アイキャッチ画像の自民党の高市早苗衆議院議員と老紳士は、奈良県安堵町にある平山観光株式会社のウェブサイトから引用したものである。高市議員と親密そうな老紳士は同社の平山亘社長(写真撮影当時)であり、同時に自由民主党安堵町支部長、部落解放同盟安堵支部長という肩書を持っていた。

しかし、その平山社長は2019年10月17日、農地法違反の疑いで逮捕されてしまった。その後、懲役1年執行猶予3年の有罪判決(会社としての平山観光には罰金300万円)を受け、失脚した。その裁判を通じて明らかにされたのは、平山氏が安堵町において“第2の町長”と言ってもいいほどの権勢をふるい、町職員が言われるがままになっていた、異常な実態である。

■安堵町の同和のドン

そもそもこの裁判に興味を持ったのは、奈良県のある不動産業者からこう言われたことだった。

「奈良県は御所市の川口正志(奈良県議会議員・解放同盟奈良県連委員長)が有名だけど、安堵町と言えば平山亘。奈良の部落は廃墟が多いって言うけど、各地に同和のドンがいて、土地を開発しようとすると平山みたいなのが出てくるから、不動産屋は面倒臭がって関わりたくないの」

そして、平山氏が特徴的なのは自民党との関係が極めて深いことだ。特に地元の高市議員とは懇意で献金もしているという。

確かに、自民党安堵町支部の収支報告書には、代表者が平山氏であることが書かれている。これだけではなく、自民党奈良県連の役員も務めていた。

そして、高市議員が代表を務める政治団体の収支報告書には、「高市早苗さんをみんなで激励する会 アフターヌーン・セミナー&懇親会」において、平山観光から30万円が献金されたことが書かれている。無論、これは平山氏から高市議員への献金の一例に過ぎない。

(元データ)
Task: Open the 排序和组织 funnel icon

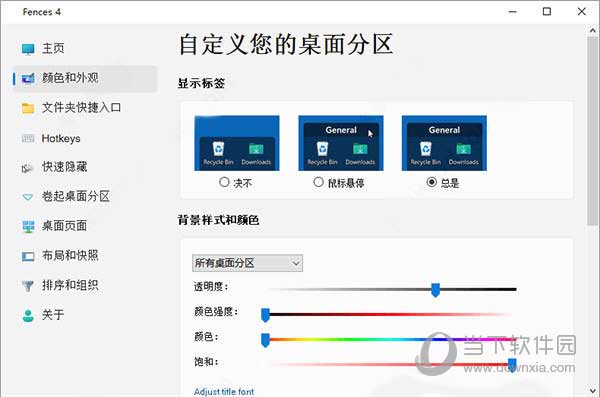Action: tap(28, 286)
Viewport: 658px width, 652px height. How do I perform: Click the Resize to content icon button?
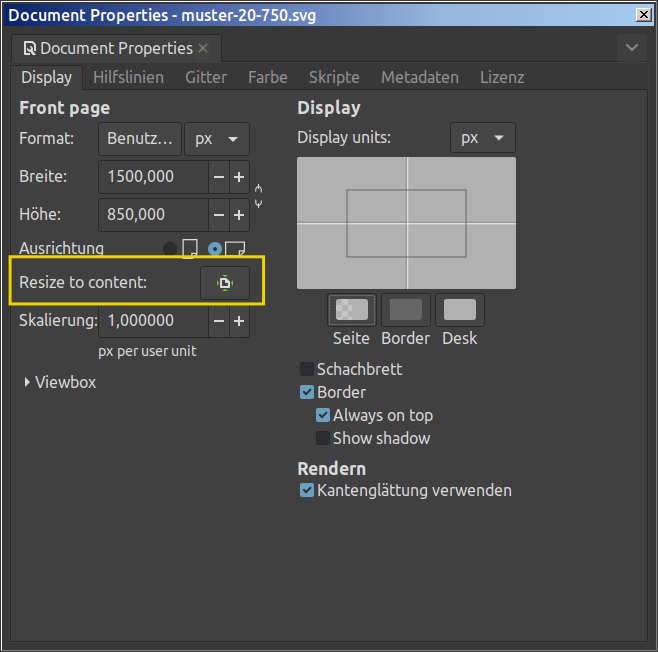tap(225, 283)
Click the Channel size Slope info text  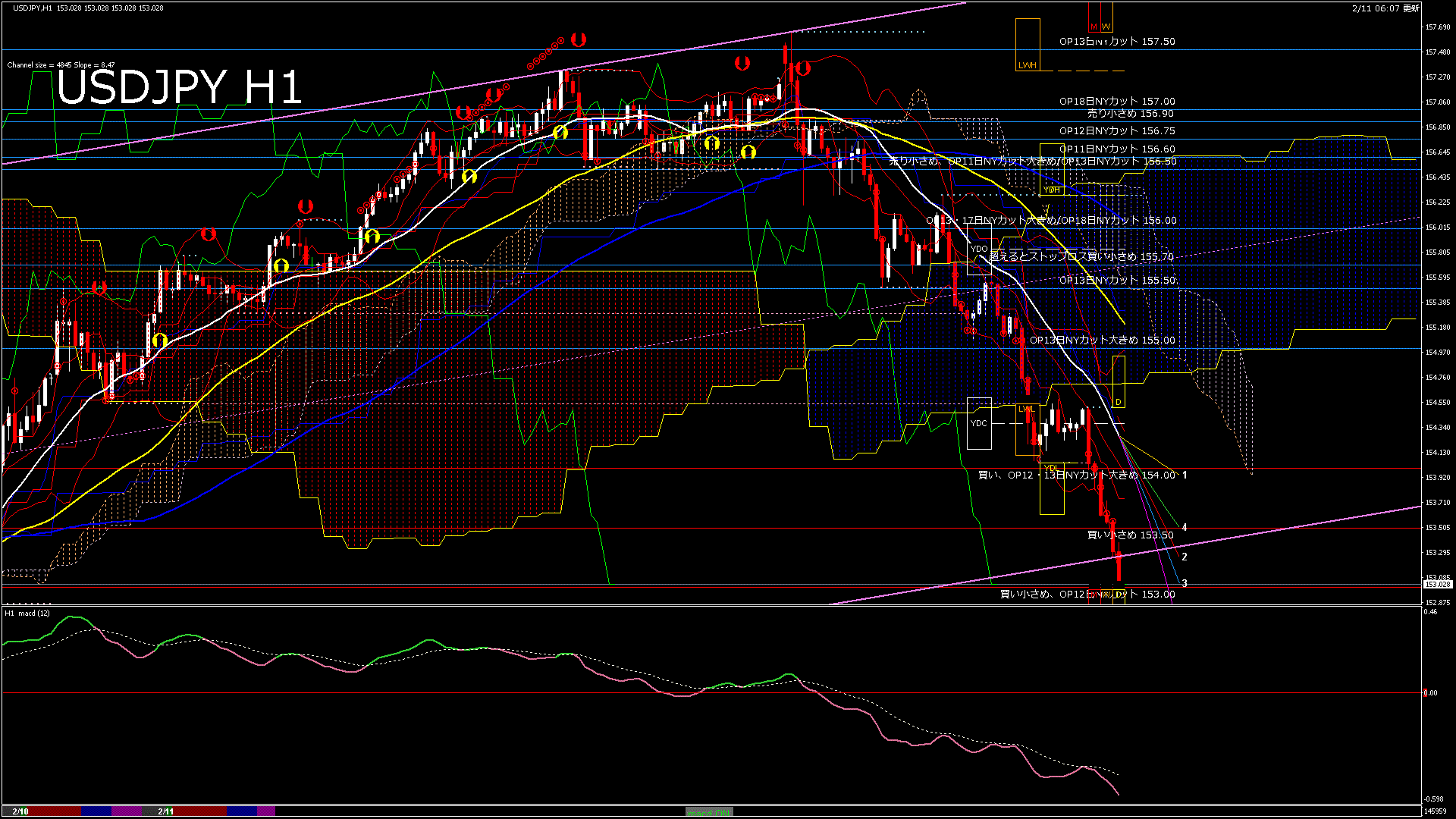(x=61, y=65)
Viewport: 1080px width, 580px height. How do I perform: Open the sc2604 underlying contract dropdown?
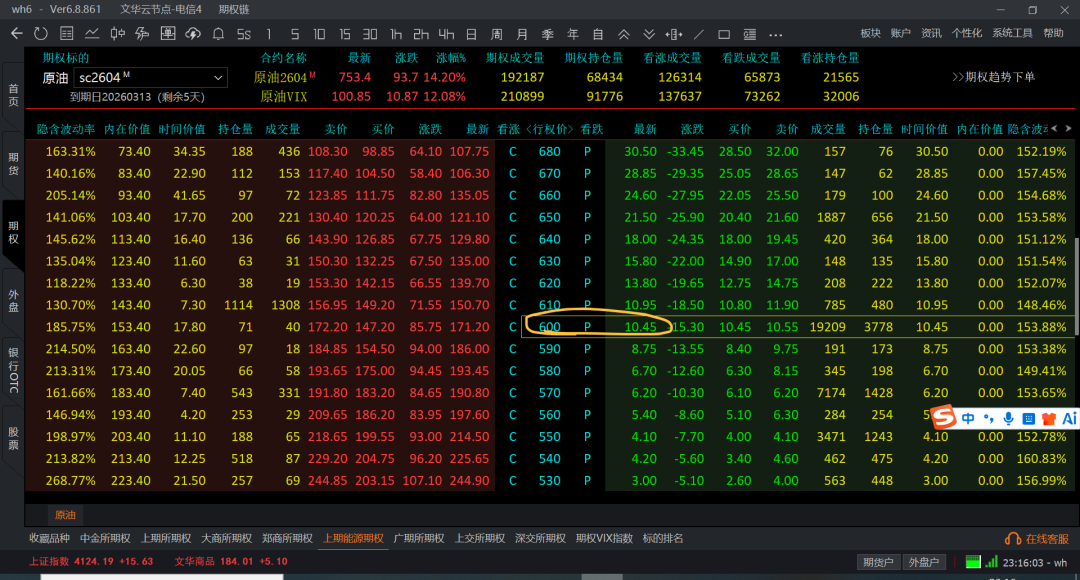(x=218, y=77)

### 短い課題 A
抜粋文によると、平山亘氏が農地法違反の疑いで逮捕されたのはいつですか？
### 短い課題 B
元データの行のうち、文字列「height」を含む行をすべて返してください。大文字と小文字は区別します。

### 課題の結果 A
2019年10月17日です。

### 課題の結果 B
Viewport: 658px width, 652px height. How do I perform: Click the Resize to content icon button?
Viewport: 1080px width, 580px height. How do I perform: Open the sc2604 underlying contract dropdown?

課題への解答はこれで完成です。